DSA imaging was performed in eight anesthetized and ventilated sheep (mean weight: 80.4 kg) at baseline, 15, 30, 45 and 60 minutes after infusion of hemoglobin (Hb) or co-infusion with haptoglobin (Hb:Haptoglobin) into the left lateral ventricle. Additionally, 10 ventilated sheep (mean weight: 79.8 kg) underwent BOLD-CVR imaging to assess the cerebrovascular reserve capacity.

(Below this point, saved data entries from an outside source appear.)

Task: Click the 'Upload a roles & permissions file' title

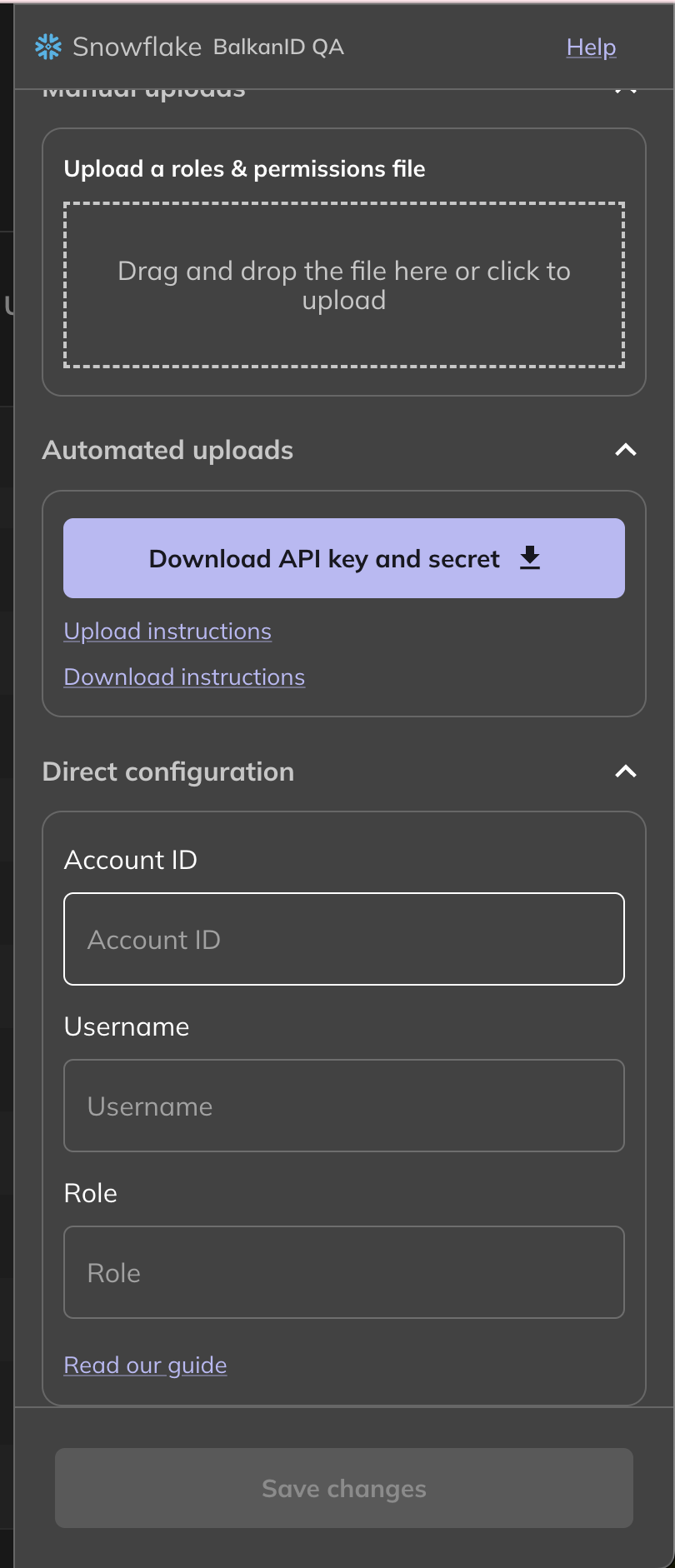Action: pyautogui.click(x=244, y=169)

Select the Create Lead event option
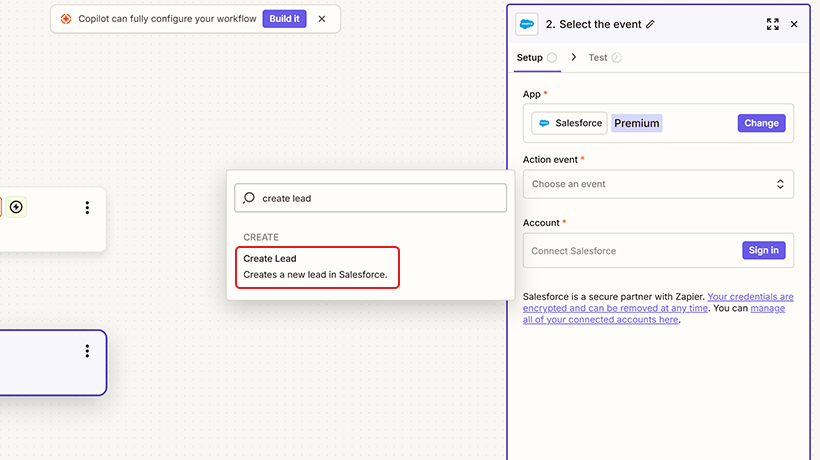click(317, 267)
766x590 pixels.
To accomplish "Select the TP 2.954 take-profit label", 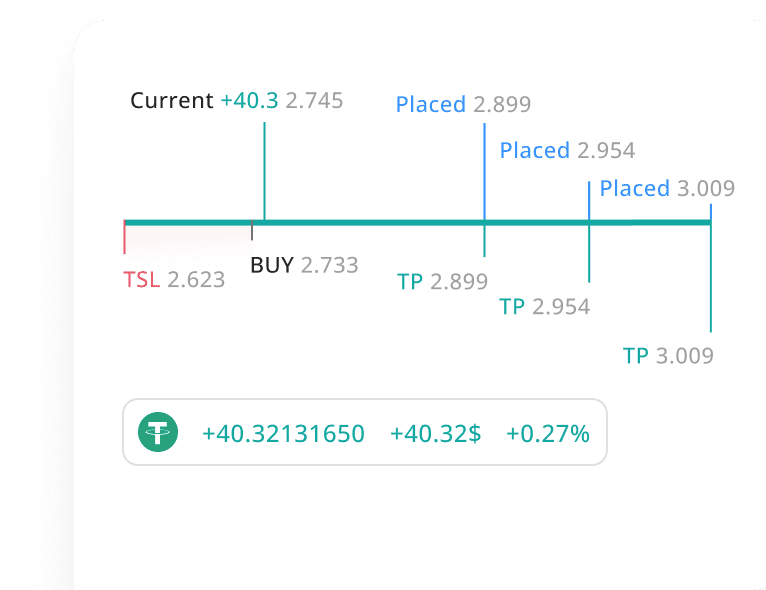I will click(544, 306).
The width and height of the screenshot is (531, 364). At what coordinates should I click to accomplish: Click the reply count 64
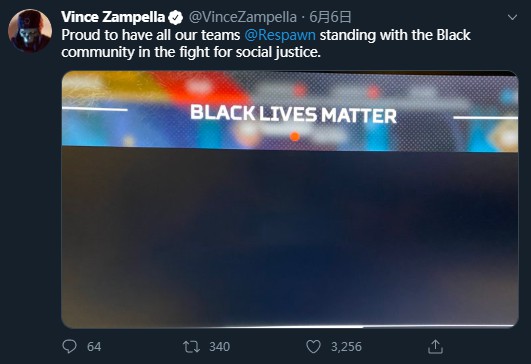tap(94, 347)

DSA imaging did not show a difference in mean transit time or cerebral blood flow. Whole-brain BOLD-CVR compared to baseline decreased more in the Hb group after 15 minutes (Hb vs Hb:Haptoglobin: -0.03 ± 0.01 vs -0.01 ± 0.02) and remained diminished compared to Hb:Haptoglobin group after 30 minutes (Hb vs Hb:Haptoglobin: -0.03 ± 0.01 vs 0.0 ± 0.01), 45 minutes (Hb vs Hb:Haptoglobin: -0.03 ± 0.01 vs 0.01 ± 0.02) and 60 minutes (Hb vs Hb:Haptoglobin: -0.03 ± 0.02 vs 0.01 ± 0.01).
It is demonstrated that CSF-Hb toxicity leads to rapid cerebrovascular reactivity impairment, which is blunted by haptoglobin co-infusion. BOLD-CVR may therefore be further evaluated as a monitoring strategy for CSF-Hb toxicity after aSAH.